TLR4 modulates BGN activity through NF-κB. (A,B) Promoter analysis of NF-κB (pGL4.31) and BGN promoter (−823/−1) after treatment with TLR4 inhibitor (TAK-242) for 1 d. Firefly luciferase activity was normalized to Renilla luciferase activity. ***, p < 0.001;**, p < 0.01 (n = 3 with mean ± SD shown). (C) Western blot experiments of BGN in LS174T after the administration of shRNA for TLR4. (D) ChIP/RT-qPCR results of p65 levels in BGN promoter regions in LS174T cells. (E) DAPA of the p65-binding site in the BGN (−656 to −627, CAGGCAAGCTGGGGAGCCCCCTGCCCCGTC) promoter. p65 binding to biotinylated oligonucleotides containing either wild-type (p65) or a mutated p65-binding (p65 mut) sequence was assayed by DNA affinity precipitation and analyzed by western blotting using nuclear extracts of HT-29 and LS174T cells. (F) Promoter analysis BGN promoter (−823/−1) and BGN p65 deletion promoter after transfection for 1 d. (G) BGN mRNA in LS174T cell after administration with Bay11-7085 (10 μg/ml) or TPCA-1 (5 μg/ml) for 6 h analyzed by RT-qPCR. (H) Western blot experiments of BGN in LS174T after administration with Bay11-7085 (10 μg/ml) or TPCA-1 (5 μg/ml) for 3 d. (I) ChIP/RT-qPCR results of H3K27me3 level in SLC26A2 and ST6GalNAc6 promoter regions in LS174T cells.

4. Discussion

In this study, we showed that BGN may mediate TLR4/NF-κB epigenetic silencing of SLC26A2 and ST6GalNAc6 through EZH2-containing PRC2. Compared to HIEC6 cells (healthy intestinal epithelial cells), DLD-1, HT29, and LS174T cells having low expression levels of ST6GalNAc6 and SLC26A2 mRNA were selected for experiments [12]. Previously, we showed that immunosuppressive Siglec ligands, disialyl Lewisa, and sialyl 6-sulfo Lewisx glycans, are preferentially expressed in non-malignant colonic epithelial cells and tend to disappear in colon cancer cells [6,7]. We proposed that this is due to NF-κB-mediated PRC2 epigenetic silencing of SLC26A2 and ST6GalNAc6 during the very early stages of colon cancer [12].

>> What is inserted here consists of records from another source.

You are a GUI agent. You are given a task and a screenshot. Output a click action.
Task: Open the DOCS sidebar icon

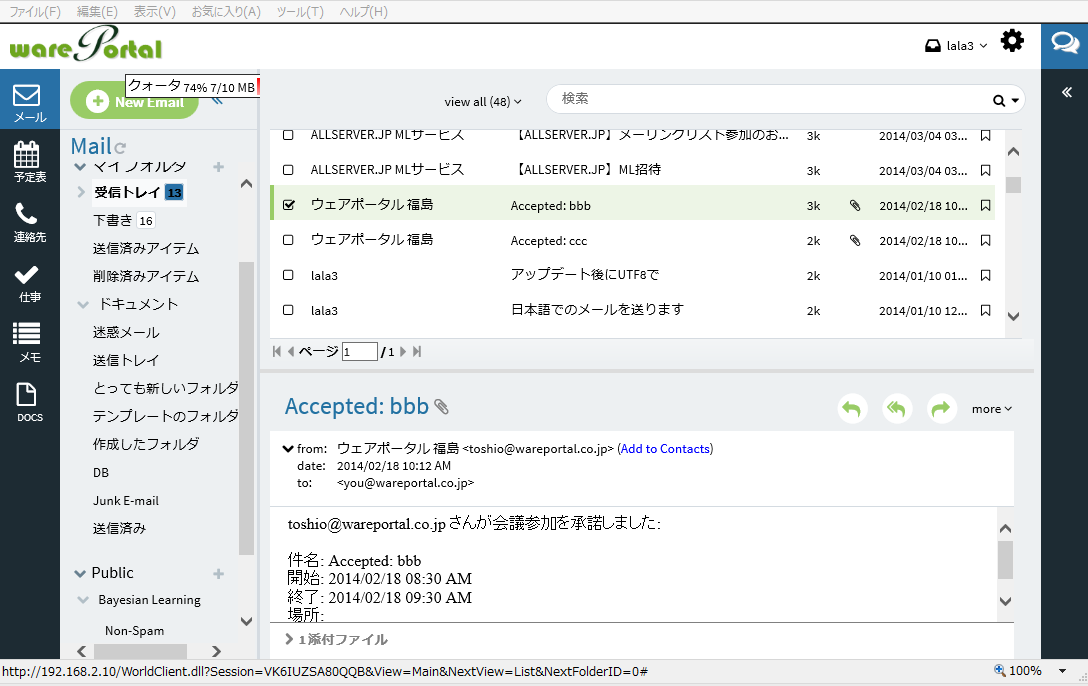point(28,401)
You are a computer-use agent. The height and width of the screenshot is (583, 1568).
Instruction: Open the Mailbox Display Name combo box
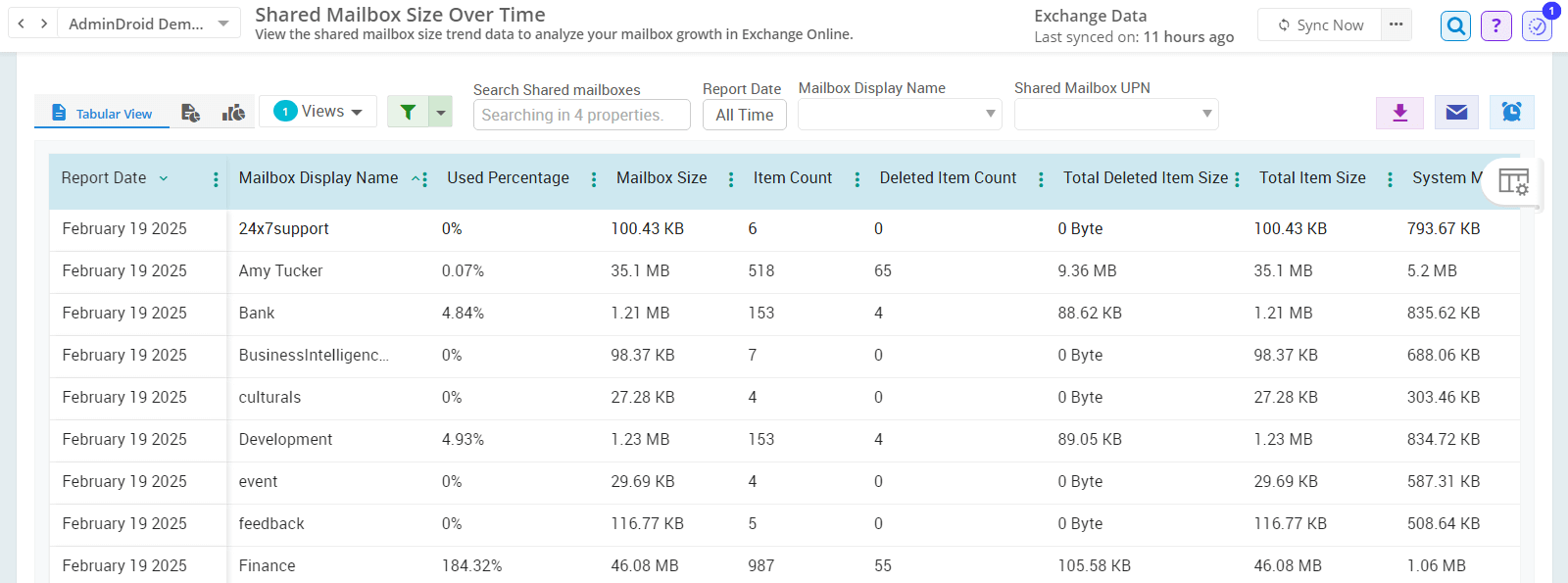[899, 115]
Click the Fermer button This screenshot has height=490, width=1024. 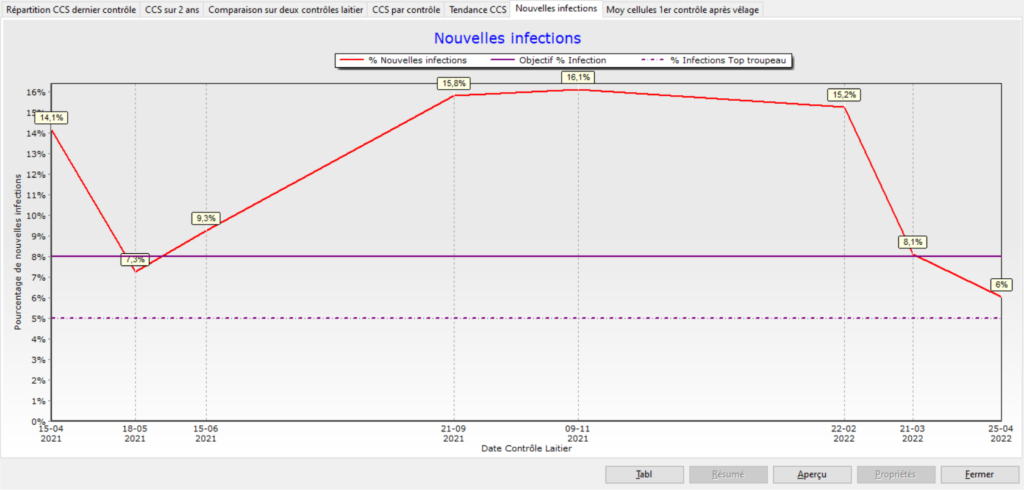click(x=979, y=474)
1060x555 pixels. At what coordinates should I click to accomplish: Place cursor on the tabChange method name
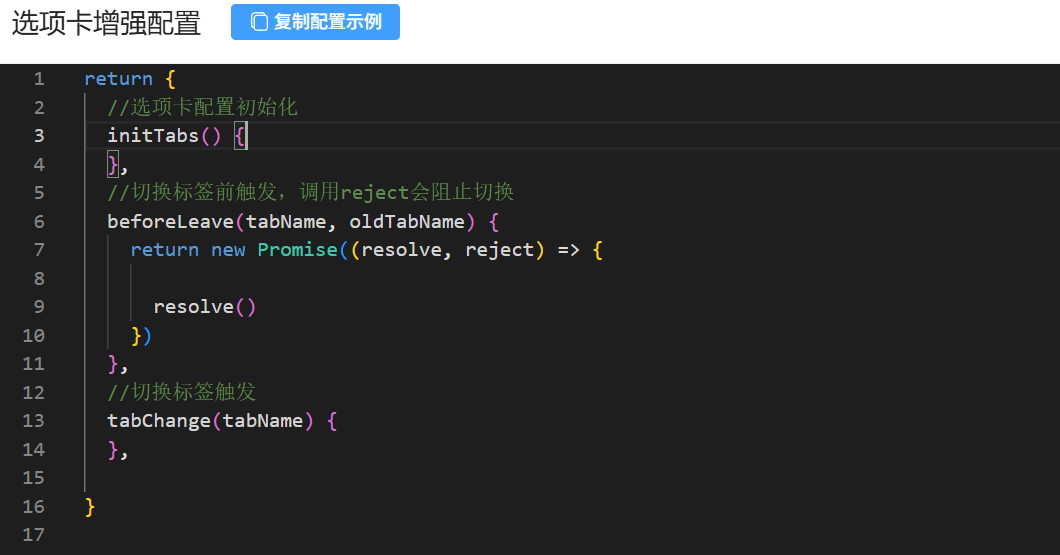pyautogui.click(x=158, y=421)
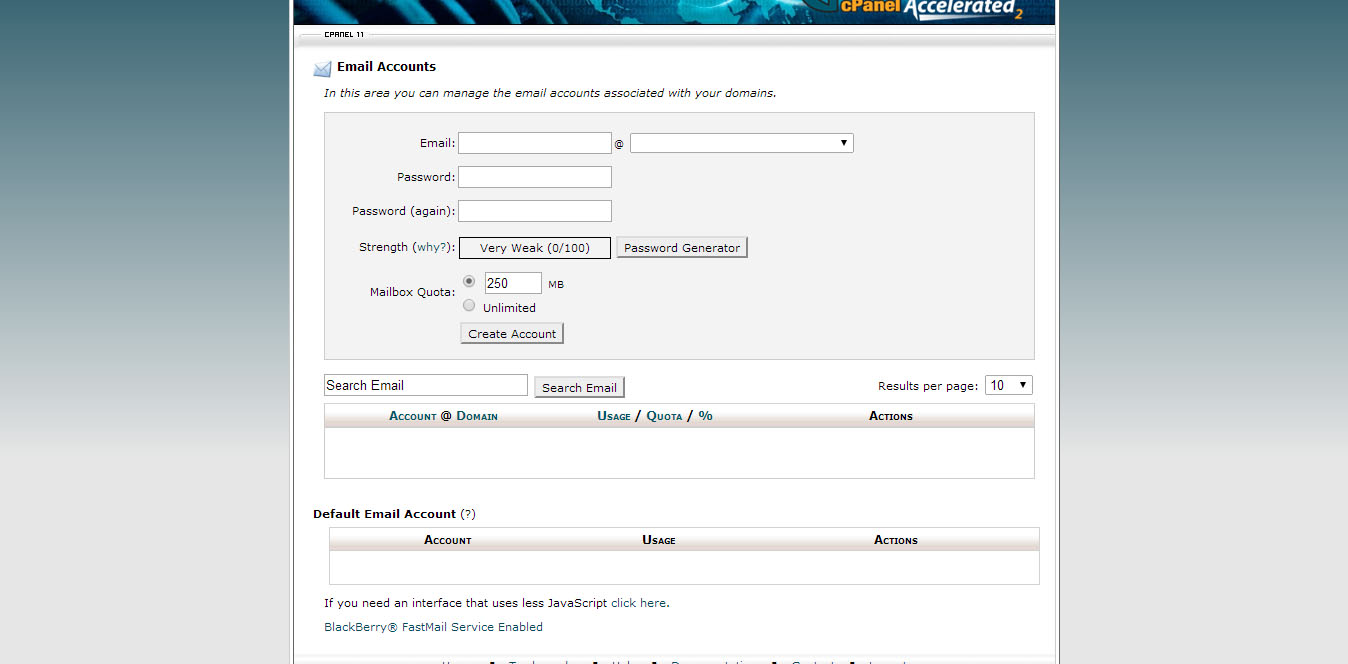Open the Password Generator
Viewport: 1348px width, 664px height.
[x=681, y=247]
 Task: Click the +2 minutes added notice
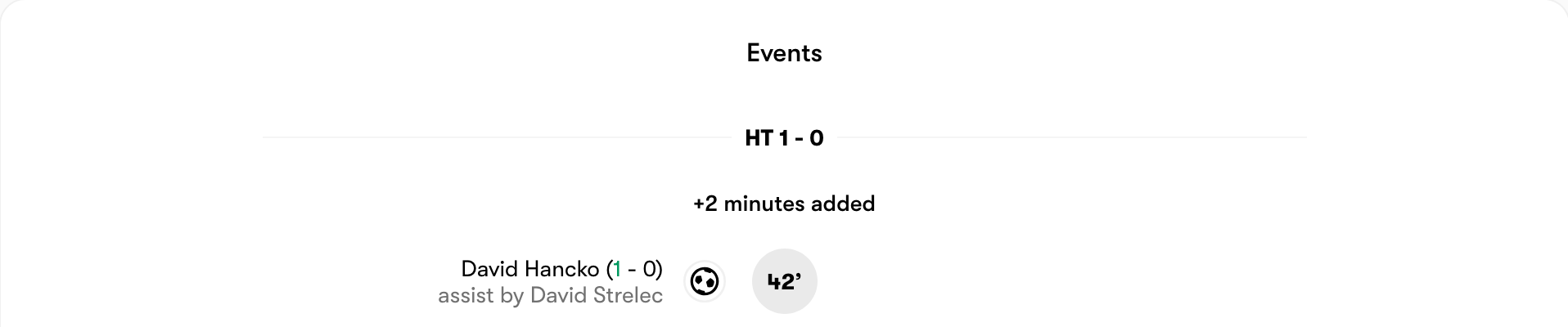click(784, 204)
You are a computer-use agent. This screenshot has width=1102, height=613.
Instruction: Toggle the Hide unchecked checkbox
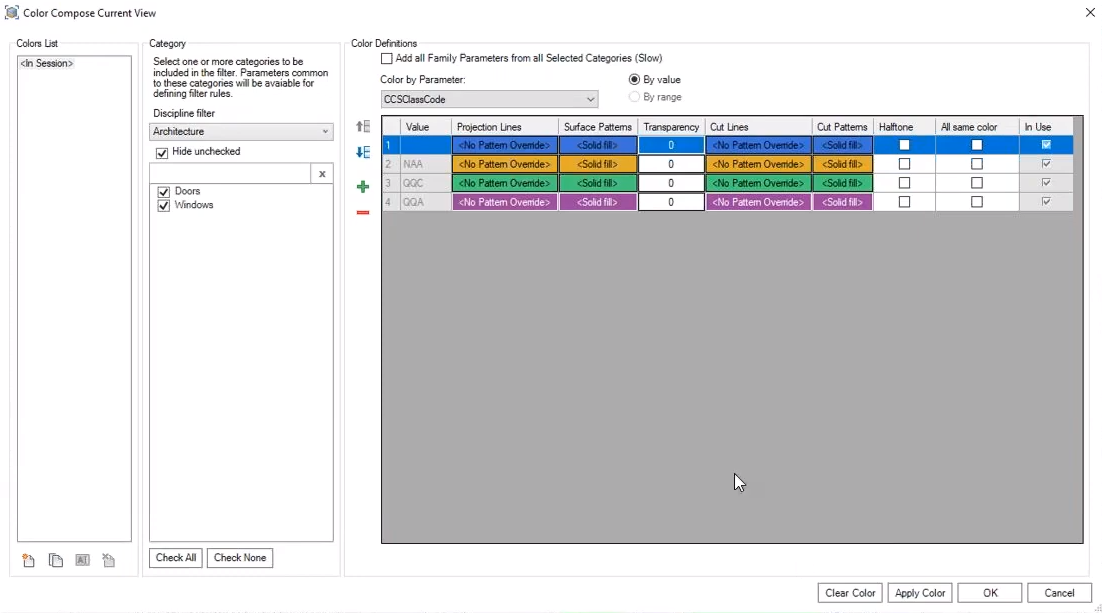pos(162,153)
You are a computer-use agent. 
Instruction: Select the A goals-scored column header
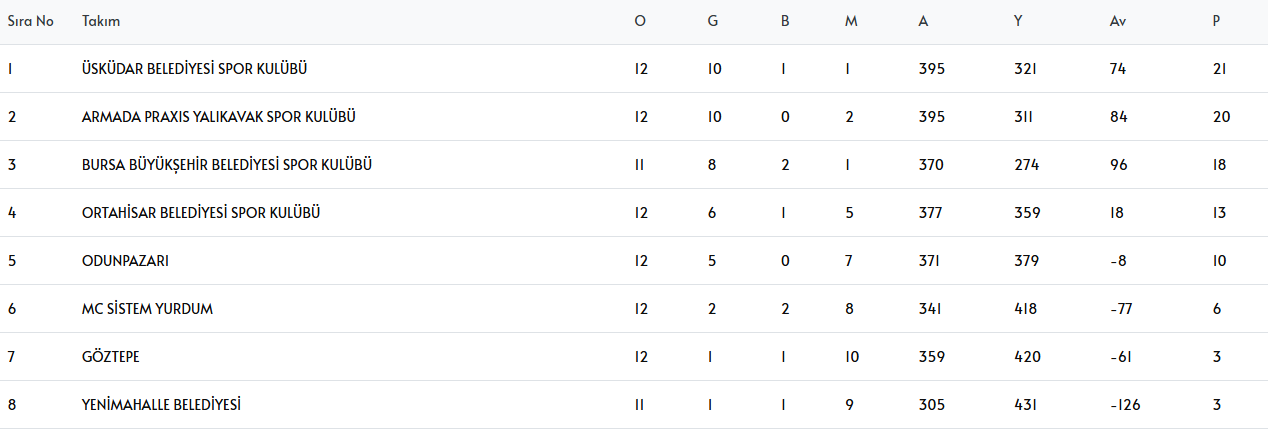coord(923,21)
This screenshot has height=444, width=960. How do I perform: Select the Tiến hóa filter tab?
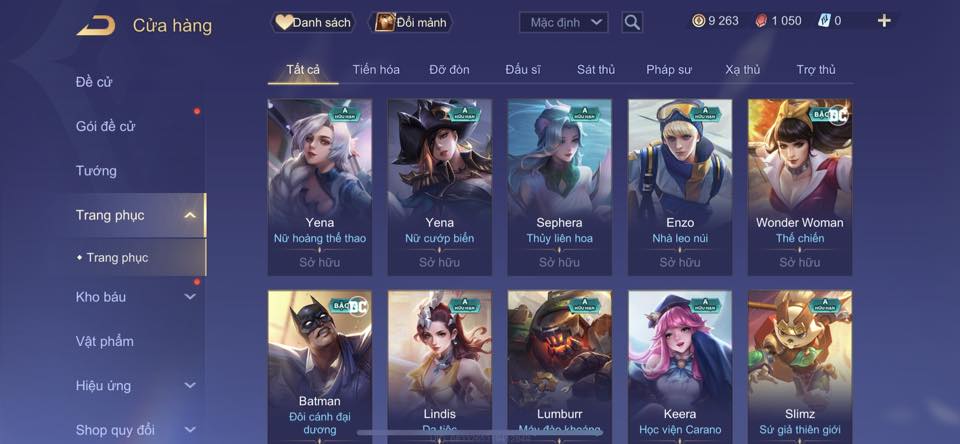[376, 70]
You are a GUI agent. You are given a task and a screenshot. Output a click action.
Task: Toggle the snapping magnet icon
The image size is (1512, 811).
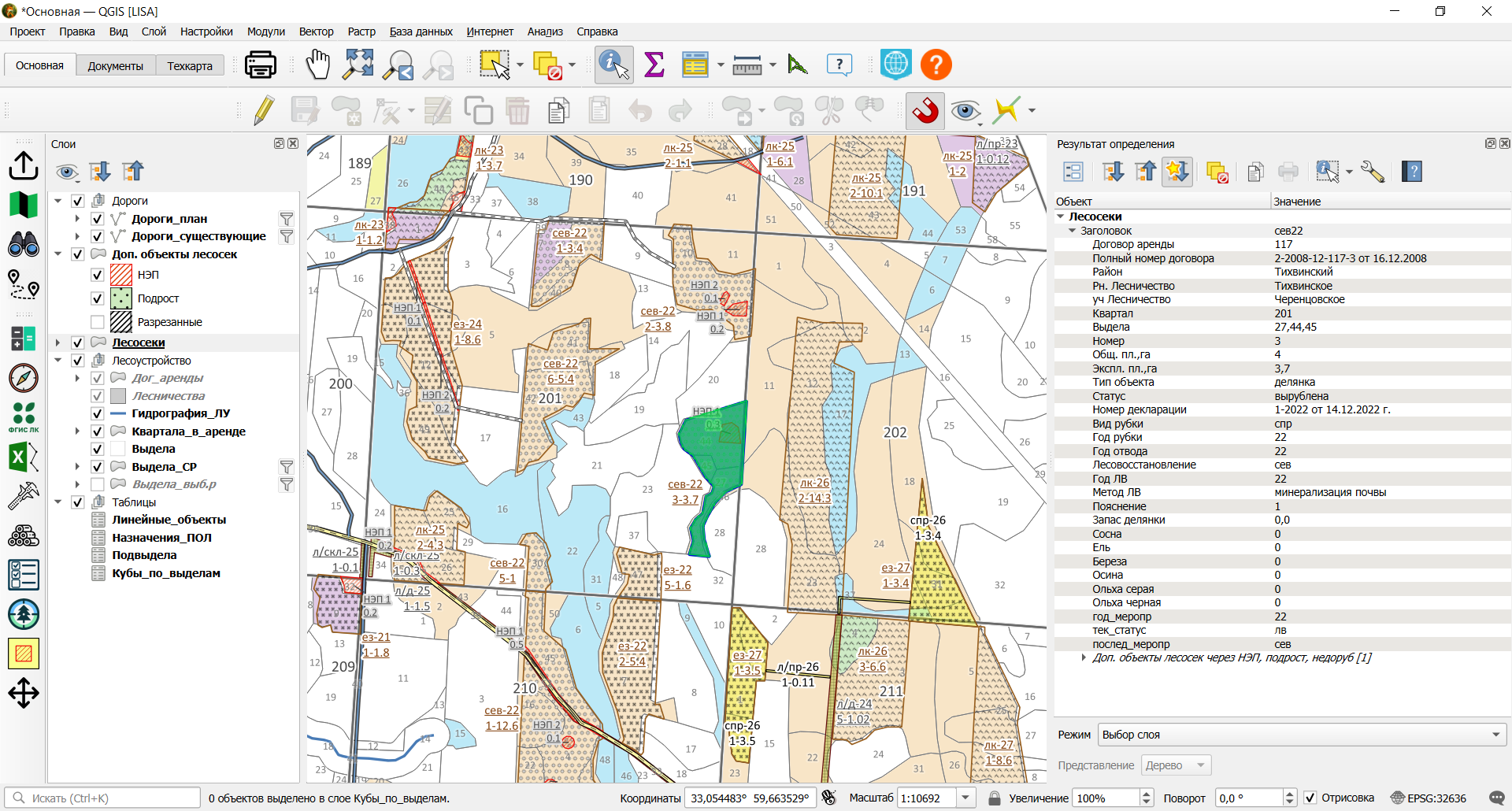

Siglecs play dual roles as pro-oncogenic or anti-oncogenic molecules during cancer progression. The double features of Siglecs may reflect the dual functions of macrophages, that is, that M1 macrophage polarization supports tumor cell clearance and M2 macrophage polarization enhances cancer progression [28]. Fusobacterium nucleatum promotes M2 macrophage polarization via a TLR4-dependent mechanism in the colorectal tumor [29]. In our previous findings, we confirmed that the interaction of Siglecs with their glycan ligands suppresses macrophages and inhibits production of pro-oncogenic inflammation mediators such as COX2 [9] and proposed that the loss of Siglec binding glycan ligands will facilitate colorectal cancer carcinogenesis. It is worth noting that healthy epithelial cells express a considerable amount of immunosuppressive Siglec ligands, which are lost during the carcinogenesis process.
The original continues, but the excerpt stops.